### Penggalan Dokumen
:::::

Aku punya banyak
teman-teman yang hebat. Kami mengabdi bersama untuk melakukan hal-hal besar.
Beberapa waktu yang
lalu, dua temanku harus berangkat untuk melaksanakan tugas belajar. Padahal pekerjaan
yang harus kami lakukan sedang banyak-banyaknya. Aku ngga faham kenapa waktunya
pas sekali. Aku mencoba ikut bahagia. Mereka
harus tetap berangkat. Meski 1-2 minggu bukan waktu yang singkat. Aku selalu
ingat, bahwa mereka akan kembali dengan ilmu baru yang membuat etos kerja kita
lebih meningkat. Aku percaya itu.
Tak lama kemudian,
teman seperjuanganku yang lain memberi kabar. Kabar yang dari lama dirahasiakannya.

:::::

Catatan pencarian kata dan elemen

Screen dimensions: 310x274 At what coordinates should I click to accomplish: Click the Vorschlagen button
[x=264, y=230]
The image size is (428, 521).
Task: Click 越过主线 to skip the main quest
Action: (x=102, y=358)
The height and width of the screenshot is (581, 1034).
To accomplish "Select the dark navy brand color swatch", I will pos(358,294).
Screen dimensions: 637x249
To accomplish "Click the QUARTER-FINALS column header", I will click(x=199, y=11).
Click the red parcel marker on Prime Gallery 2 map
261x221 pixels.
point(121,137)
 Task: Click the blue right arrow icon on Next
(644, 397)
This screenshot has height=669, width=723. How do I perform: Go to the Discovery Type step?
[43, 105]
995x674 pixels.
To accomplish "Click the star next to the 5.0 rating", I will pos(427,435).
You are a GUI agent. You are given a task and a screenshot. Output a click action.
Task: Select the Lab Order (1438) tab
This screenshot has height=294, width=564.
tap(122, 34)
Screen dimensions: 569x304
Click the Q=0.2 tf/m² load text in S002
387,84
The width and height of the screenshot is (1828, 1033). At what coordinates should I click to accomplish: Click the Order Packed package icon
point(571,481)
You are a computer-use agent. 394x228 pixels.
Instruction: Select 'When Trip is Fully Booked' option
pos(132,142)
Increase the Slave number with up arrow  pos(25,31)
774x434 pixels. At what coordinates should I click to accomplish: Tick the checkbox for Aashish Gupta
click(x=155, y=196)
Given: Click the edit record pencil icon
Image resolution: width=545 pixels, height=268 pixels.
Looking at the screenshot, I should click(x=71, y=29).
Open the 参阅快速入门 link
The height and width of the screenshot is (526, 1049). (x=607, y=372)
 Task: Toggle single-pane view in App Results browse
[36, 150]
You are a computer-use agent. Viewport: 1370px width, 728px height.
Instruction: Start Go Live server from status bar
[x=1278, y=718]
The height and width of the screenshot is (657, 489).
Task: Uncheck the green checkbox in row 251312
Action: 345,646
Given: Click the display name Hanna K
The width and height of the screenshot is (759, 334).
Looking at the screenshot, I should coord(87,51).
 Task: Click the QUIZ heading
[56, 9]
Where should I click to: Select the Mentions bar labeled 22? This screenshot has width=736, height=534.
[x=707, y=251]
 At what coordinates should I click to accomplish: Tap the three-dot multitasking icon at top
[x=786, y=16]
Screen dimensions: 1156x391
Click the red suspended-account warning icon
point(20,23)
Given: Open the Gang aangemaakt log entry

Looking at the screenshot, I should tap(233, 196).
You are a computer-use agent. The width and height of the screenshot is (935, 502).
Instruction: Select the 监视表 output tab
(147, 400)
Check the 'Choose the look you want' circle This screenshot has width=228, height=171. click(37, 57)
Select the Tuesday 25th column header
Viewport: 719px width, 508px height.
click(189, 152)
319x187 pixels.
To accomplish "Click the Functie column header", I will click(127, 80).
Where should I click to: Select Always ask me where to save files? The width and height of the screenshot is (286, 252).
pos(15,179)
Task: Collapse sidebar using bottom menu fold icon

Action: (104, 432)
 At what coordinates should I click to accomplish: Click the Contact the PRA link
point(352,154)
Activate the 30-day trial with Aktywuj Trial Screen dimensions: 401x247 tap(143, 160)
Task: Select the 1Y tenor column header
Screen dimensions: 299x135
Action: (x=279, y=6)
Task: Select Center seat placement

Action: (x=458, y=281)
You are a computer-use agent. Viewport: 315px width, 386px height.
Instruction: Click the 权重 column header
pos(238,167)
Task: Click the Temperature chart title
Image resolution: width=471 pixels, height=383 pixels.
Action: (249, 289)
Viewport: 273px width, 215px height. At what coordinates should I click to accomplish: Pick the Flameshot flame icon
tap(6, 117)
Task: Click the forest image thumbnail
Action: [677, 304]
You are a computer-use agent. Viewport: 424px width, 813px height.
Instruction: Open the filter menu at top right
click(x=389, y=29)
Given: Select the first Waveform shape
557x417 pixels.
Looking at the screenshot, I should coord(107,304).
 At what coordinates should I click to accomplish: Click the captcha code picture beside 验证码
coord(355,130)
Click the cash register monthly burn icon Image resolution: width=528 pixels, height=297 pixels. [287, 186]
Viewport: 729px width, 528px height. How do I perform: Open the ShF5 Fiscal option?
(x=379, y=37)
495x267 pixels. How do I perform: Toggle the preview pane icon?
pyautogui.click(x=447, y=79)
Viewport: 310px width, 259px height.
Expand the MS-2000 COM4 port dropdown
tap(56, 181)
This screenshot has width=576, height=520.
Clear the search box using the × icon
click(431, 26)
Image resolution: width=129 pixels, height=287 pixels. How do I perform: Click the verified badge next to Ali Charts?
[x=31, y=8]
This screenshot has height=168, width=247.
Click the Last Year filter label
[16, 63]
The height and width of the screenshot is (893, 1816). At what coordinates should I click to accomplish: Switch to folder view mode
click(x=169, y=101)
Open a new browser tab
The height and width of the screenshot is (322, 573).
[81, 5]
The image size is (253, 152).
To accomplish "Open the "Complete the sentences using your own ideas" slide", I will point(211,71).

:::::

### Latihan Dikerjakan
1. Dalam penggalan teks, untuk keperluan apa dua teman harus berangkat?
2. Cetak persis bagian penggalan teks yang dibuka dengan kata-kata "Aku punya banyak" dan ditutup dengan "dari lama dirahasiakannya.".
Materi itu merupakan bahan tersendiri yang terpisah dari penggalan teks.

### Jawaban Tiap Latihan
1. Untuk melaksanakan tugas belajar.

2.
Aku punya banyak
teman-teman yang hebat. Kami mengabdi bersama untuk melakukan hal-hal besar.
Beberapa waktu yang
lalu, dua temanku harus berangkat untuk melaksanakan tugas belajar. Padahal pekerjaan
yang harus kami lakukan sedang banyak-banyaknya. Aku ngga faham kenapa waktunya
pas sekali. Aku mencoba ikut bahagia. Mereka
harus tetap berangkat. Meski 1-2 minggu bukan waktu yang singkat. Aku selalu
ingat, bahwa mereka akan kembali dengan ilmu baru yang membuat etos kerja kita
lebih meningkat. Aku percaya itu.
Tak lama kemudian,
teman seperjuanganku yang lain memberi kabar. Kabar yang dari lama dirahasiakannya.